Chronic inhibition of fatty acid amide hydrolase ameliorates the Alzheimer-like phenotype in 3xTg-AD mice

Objectives: Acylethanolamides can exert neuroprotective/anti-inflammatory effects in Alzheimer’s disease (AD). The inhibition of the enzyme fatty acid amide hydrolase (FAAH) can increase the endogenous tone of acylethanolamides, such as anandamide. This increase is able to produce selective anxiolytic-like and anti-depressant-like effects in rodents. We tested the hypothesis that a chronic treatment with the selective FAAH inhibitor PF-3845 could exert beneficial effects on the onset or on the progression of the neurofunctional alterations found in the triple transgenic mouse model of AD (3×Tg-AD). 3×Tg-AD mice gradually develop amyloid plaques and neurofibrillary tangles, synaptic plasticity impairments, accelerated age-related cognitive decline and depressive-like behaviour starting at 6 months of age.

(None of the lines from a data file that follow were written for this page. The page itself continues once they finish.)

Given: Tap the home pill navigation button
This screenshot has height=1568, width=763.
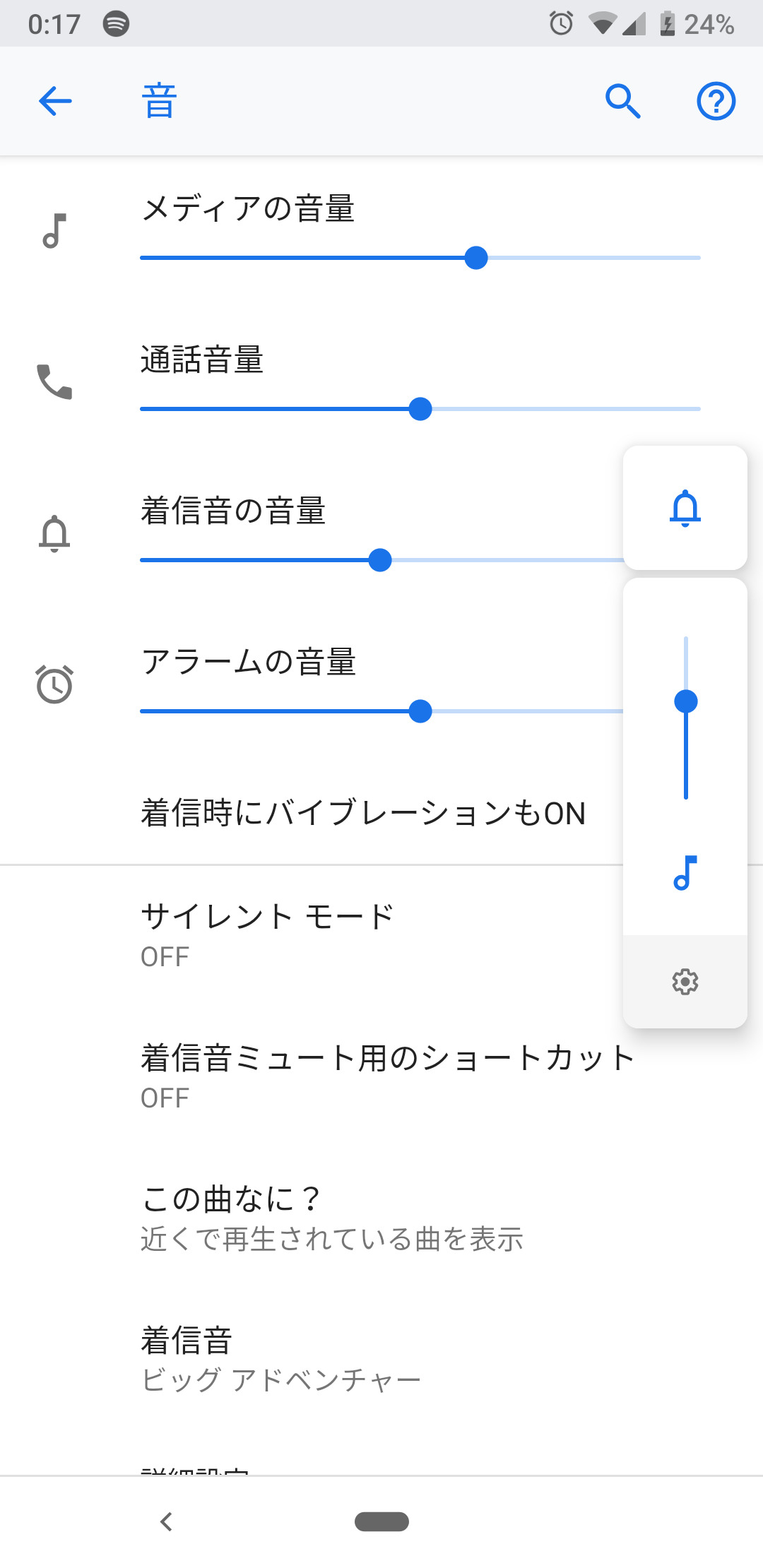Looking at the screenshot, I should (382, 1521).
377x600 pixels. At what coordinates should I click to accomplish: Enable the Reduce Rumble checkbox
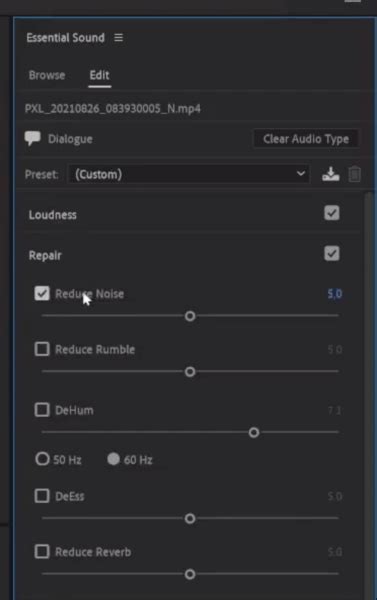point(42,349)
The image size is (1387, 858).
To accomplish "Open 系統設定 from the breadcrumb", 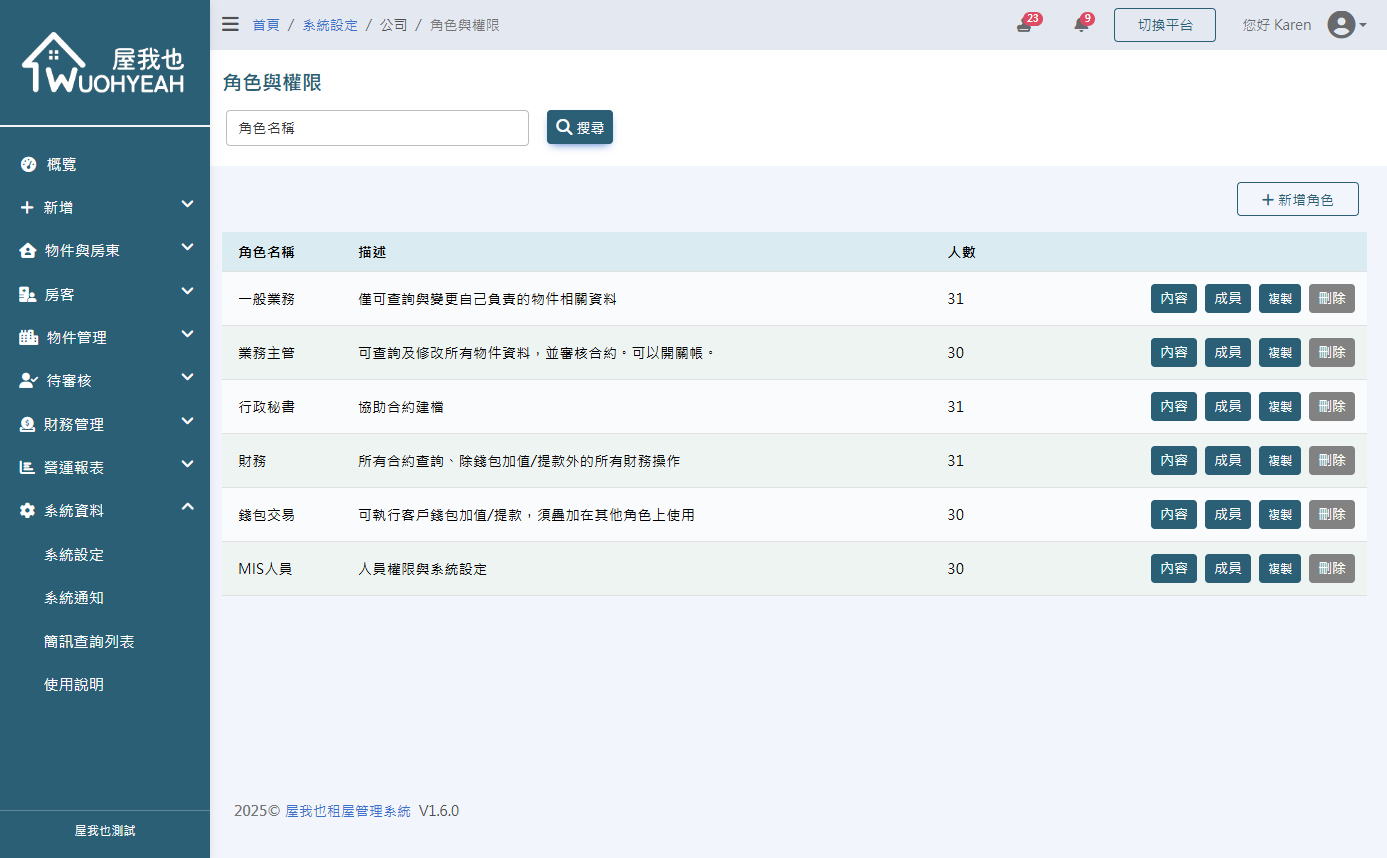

Methods: Both young (“presymptomatic” at 4 months of age) and old (“symptomatic” at 10 months of age) 3×Tg-AD mice were treated with PF-3845 (10 mg/kg) for two months (administered subcutaneously every other day). At the end of the treatment we tested our hypothesis following an integrated approach, involving behavioural, biochemical and immunohistochemical analyses. Results: PF-3845 was able to improve spatial and recognition memory, and to ameliorate the depressive- and anhedonia-like symptoms in both young and old 3×Tg-AD mice. Moreover, it reduced beta-amyloid and tau pathology in the hippocampus and frontal cortex of old mice and increased the hippocampal expression BDNF. Conclusions: PF-3845 treatment was efficacious not only in preventing the onset of the neurofunctional alterations, but also to partially restore these alterations in old symptomatic mice, thus suggesting that FAAH might represent a promising target for the development of novel anti-Alzheimer’s therapies.